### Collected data
=-=-=-=-=
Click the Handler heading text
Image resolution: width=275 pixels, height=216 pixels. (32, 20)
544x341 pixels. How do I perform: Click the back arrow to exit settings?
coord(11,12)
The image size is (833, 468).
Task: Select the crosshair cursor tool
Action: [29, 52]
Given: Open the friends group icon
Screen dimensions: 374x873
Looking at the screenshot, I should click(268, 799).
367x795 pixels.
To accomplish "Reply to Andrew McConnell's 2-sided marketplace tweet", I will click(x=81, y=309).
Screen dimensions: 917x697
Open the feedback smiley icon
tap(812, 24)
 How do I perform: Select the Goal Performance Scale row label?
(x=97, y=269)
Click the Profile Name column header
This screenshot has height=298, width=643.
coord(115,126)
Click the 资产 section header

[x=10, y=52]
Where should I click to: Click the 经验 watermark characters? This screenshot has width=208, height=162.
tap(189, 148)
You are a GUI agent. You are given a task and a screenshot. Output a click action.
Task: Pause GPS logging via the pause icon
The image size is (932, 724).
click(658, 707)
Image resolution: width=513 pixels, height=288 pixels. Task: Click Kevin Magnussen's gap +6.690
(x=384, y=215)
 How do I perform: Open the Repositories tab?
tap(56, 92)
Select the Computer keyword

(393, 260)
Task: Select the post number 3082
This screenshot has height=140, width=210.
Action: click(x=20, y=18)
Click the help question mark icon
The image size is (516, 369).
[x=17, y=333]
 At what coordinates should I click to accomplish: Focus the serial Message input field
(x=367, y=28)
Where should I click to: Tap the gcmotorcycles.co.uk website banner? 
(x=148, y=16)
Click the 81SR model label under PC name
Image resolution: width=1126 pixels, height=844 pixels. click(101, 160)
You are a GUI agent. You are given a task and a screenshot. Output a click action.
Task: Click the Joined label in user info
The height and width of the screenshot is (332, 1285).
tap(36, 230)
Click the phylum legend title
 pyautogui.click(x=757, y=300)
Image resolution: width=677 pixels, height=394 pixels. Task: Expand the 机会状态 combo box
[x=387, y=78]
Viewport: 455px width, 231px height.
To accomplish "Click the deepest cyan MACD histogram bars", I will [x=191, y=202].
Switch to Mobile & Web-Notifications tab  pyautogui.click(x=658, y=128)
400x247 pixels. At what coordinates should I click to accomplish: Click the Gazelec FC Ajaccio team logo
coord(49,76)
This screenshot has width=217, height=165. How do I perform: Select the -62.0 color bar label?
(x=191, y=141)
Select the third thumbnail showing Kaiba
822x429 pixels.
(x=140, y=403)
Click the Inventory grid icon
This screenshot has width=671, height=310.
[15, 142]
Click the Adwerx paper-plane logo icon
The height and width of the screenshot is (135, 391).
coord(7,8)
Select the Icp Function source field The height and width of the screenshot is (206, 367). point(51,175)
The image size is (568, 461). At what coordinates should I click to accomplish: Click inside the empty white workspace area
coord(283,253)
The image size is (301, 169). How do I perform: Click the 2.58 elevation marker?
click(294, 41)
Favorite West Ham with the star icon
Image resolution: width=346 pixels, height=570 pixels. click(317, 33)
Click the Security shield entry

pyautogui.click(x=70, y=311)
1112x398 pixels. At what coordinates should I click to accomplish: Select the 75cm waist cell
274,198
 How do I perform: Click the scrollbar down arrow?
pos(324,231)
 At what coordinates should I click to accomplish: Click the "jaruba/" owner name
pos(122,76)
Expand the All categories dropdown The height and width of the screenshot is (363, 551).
=-=-=-=-=
Using the data above, reproduce every line exactly.

Click the Handler heading text
Image resolution: width=275 pixels, height=216 pixels. (32, 20)
544x341 pixels. How do I perform: Click the back arrow to exit settings?
coord(11,12)
The image size is (833, 468).
Task: Select the crosshair cursor tool
Action: [29, 52]
Given: Open the friends group icon
Screen dimensions: 374x873
Looking at the screenshot, I should click(268, 799).
367x795 pixels.
To accomplish "Reply to Andrew McConnell's 2-sided marketplace tweet", I will click(x=81, y=309).
Screen dimensions: 917x697
Open the feedback smiley icon
tap(812, 24)
 How do I perform: Select the Goal Performance Scale row label?
(x=97, y=269)
Click the Profile Name column header
This screenshot has height=298, width=643.
coord(115,126)
Click the 资产 section header

[x=10, y=52]
Where should I click to: Click the 经验 watermark characters? This screenshot has width=208, height=162.
tap(189, 148)
You are a GUI agent. You are given a task and a screenshot. Output a click action.
Task: Pause GPS logging via the pause icon
The image size is (932, 724).
click(658, 707)
Image resolution: width=513 pixels, height=288 pixels. Task: Click Kevin Magnussen's gap +6.690
(x=384, y=215)
 How do I perform: Open the Repositories tab?
tap(56, 92)
Select the Computer keyword

(393, 260)
Task: Select the post number 3082
This screenshot has height=140, width=210.
Action: click(x=20, y=18)
Click the help question mark icon
The image size is (516, 369).
[x=17, y=333]
 At what coordinates should I click to accomplish: Focus the serial Message input field
(x=367, y=28)
Where should I click to: Tap the gcmotorcycles.co.uk website banner? 
(x=148, y=16)
Click the 81SR model label under PC name
Image resolution: width=1126 pixels, height=844 pixels. click(101, 160)
You are a GUI agent. You are given a task and a screenshot. Output a click action.
Task: Click the Joined label in user info
The height and width of the screenshot is (332, 1285).
tap(36, 230)
Click the phylum legend title
 pyautogui.click(x=757, y=300)
Image resolution: width=677 pixels, height=394 pixels. Task: Expand the 机会状态 combo box
[x=387, y=78]
Viewport: 455px width, 231px height.
To accomplish "Click the deepest cyan MACD histogram bars", I will [x=191, y=202].
Switch to Mobile & Web-Notifications tab  pyautogui.click(x=658, y=128)
400x247 pixels. At what coordinates should I click to accomplish: Click the Gazelec FC Ajaccio team logo
coord(49,76)
This screenshot has width=217, height=165. How do I perform: Select the -62.0 color bar label?
(x=191, y=141)
Select the third thumbnail showing Kaiba
822x429 pixels.
(x=140, y=403)
Click the Inventory grid icon
This screenshot has width=671, height=310.
[15, 142]
Click the Adwerx paper-plane logo icon
The height and width of the screenshot is (135, 391).
coord(7,8)
Select the Icp Function source field The height and width of the screenshot is (206, 367). point(51,175)
The image size is (568, 461). At what coordinates should I click to accomplish: Click inside the empty white workspace area
coord(283,253)
The image size is (301, 169). How do I perform: Click the 2.58 elevation marker?
click(294, 41)
Favorite West Ham with the star icon
Image resolution: width=346 pixels, height=570 pixels. click(317, 33)
Click the Security shield entry

pyautogui.click(x=70, y=311)
1112x398 pixels. At what coordinates should I click to accomplish: Select the 75cm waist cell
274,198
 How do I perform: Click the scrollbar down arrow?
pos(324,231)
 At what coordinates should I click to accomplish: Click the "jaruba/" owner name
pos(122,76)
Expand the All categories dropdown The height and width of the screenshot is (363, 551).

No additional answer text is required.